There are alternatives such as the JZ-BZ grafting tool and stainless steel style tools. I started with the Chinese grafting tool
and felt comfortable with it so haven't tried other style tools (yet).
A few of my Chinese grafting tools.
The Chinese grafting tool has a thin, long handle with a small, flexible, and slightly curved tip at one end. The tip is often made of plastic or bamboo and is designed to be gentle on the larvae. There is a small retractable tongue/tiny scoop at the tip which you can plunge down by pushing the top of the tool to transfer the larvae from the tool into a cell.
Prior To Grafting
You will need a colony for your grafts to go into. It will need to be 'hopelessly queenless' meaning that there is no queen in the hive and the bees have no way to raise their own queen from existing eggs or young larvae. If there are eggs or young larvae the bees will favour raising queen cells from these rather than your grafts.
To get a hive into that state you can remove the queen from an existing hive into a nuc along with a couple frames of bees then after 8 days remove any emergency queen cells. The colony you choose to raise the queens should be strong and have plenty of young bees. If you plan to do multiple rounds of grafts then you may want to approach this differently, Michael Palmer has written some helpful articles and there are several videos showing his methods.
Grafting Frame
I use the Nicot style cups/cage, they can be bought cheaply (about £3 or £4 from places like AliExpress, eBay or your local bee equipment supplier. I took a standard frame then added a couple extra cross sections allowing more for more cells, then glued the black cell bar holders to the frame with a hot glue gun.
The brown cell cups fit into the yellow cup holders, then once you have placed the larvae into the cup the yellow cup holder fits into the black bar holder.
A grafting frame made from a standard wooden frame.
Queen Mother Selection
You get to choose the colony to graft from so it's good to pick one with traits that you like.
Selecting Larvae To Graft
You need to select young larvae (ideally 12 to 24 hours old), any older and the success rate/quality of the queen may decrease. They are smaller than you'd think and photos sometimes make them look bigger than they actually are.
Grafting Timings
I've added a Grafting Calendar tool that will let you enter your grafting date then it will give you the dates at the various stages as well as a weather forecast.When To Move Grafts To Nucs
About 9 days after grafting your cells will be capped and can be moved to a mating nuc. Be careful when moving cells, the queens are still developing so any knocks could kill the queen.
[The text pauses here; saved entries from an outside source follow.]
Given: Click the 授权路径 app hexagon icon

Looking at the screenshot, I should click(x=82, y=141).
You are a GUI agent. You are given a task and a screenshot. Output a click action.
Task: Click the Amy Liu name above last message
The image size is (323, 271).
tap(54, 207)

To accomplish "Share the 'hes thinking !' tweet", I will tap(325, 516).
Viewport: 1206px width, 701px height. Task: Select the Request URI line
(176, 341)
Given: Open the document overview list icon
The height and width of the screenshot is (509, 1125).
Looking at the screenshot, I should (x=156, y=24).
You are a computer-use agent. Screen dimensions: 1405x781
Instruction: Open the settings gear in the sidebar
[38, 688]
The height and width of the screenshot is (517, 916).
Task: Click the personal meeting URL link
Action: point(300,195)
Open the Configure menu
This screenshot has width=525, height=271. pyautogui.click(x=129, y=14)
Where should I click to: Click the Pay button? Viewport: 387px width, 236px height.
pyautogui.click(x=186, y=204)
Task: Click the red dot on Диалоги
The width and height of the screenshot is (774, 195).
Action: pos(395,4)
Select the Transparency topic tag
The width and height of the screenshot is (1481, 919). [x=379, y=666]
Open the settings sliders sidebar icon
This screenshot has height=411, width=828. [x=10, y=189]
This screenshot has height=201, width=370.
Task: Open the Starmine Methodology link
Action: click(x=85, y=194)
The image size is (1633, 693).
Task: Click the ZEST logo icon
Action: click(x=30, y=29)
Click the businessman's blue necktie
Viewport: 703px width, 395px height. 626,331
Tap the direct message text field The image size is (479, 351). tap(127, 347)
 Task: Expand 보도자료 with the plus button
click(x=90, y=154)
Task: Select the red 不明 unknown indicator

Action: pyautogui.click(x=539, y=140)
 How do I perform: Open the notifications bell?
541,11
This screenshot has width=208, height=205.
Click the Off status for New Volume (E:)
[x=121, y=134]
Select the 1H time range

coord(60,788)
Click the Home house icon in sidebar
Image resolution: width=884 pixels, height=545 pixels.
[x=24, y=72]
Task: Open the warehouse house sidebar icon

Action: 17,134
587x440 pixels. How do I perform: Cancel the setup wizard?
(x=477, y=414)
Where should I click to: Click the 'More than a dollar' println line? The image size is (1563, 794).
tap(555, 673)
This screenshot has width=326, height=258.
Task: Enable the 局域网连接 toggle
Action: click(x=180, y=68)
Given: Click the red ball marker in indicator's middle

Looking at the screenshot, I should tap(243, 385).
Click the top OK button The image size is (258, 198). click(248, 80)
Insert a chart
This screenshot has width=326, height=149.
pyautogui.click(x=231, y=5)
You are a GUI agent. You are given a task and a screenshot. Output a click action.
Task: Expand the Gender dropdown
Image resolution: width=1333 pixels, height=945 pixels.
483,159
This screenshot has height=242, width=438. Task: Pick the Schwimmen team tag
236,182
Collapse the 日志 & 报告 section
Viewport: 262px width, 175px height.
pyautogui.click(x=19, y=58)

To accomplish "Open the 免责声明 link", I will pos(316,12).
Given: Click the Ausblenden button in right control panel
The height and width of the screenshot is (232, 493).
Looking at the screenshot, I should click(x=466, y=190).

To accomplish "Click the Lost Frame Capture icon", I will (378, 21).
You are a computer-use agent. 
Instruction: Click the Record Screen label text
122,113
It doesn't really matter how big the mating nucs are as long as they are hopelessly queenless, if there are eggs/young larvae there's a good chance the bees will tear down your cell in favour of making their own.
I tend to make up some nucs in advance, then knock down any emergency cells before transferring the cells. I place the cell in the middle of the nuc between two frames.
Queen Mating Timings
Once the queen has emerged from the cell it takes about 5 to 7 days for her to mature before she goes on mating flights. She will leave the hive, often with a few drones and head to a drone congregation area high up in the sky. After mating she'll return to the hive (quite often with a bunch of other bees), she may go on several mating flights before she starts laying. Idea conditions for this would be a warm dry day without any wind, if the weather is poor and the queen hasn't mated with enough drones, she may run out of fertile eggs earlier tha normal.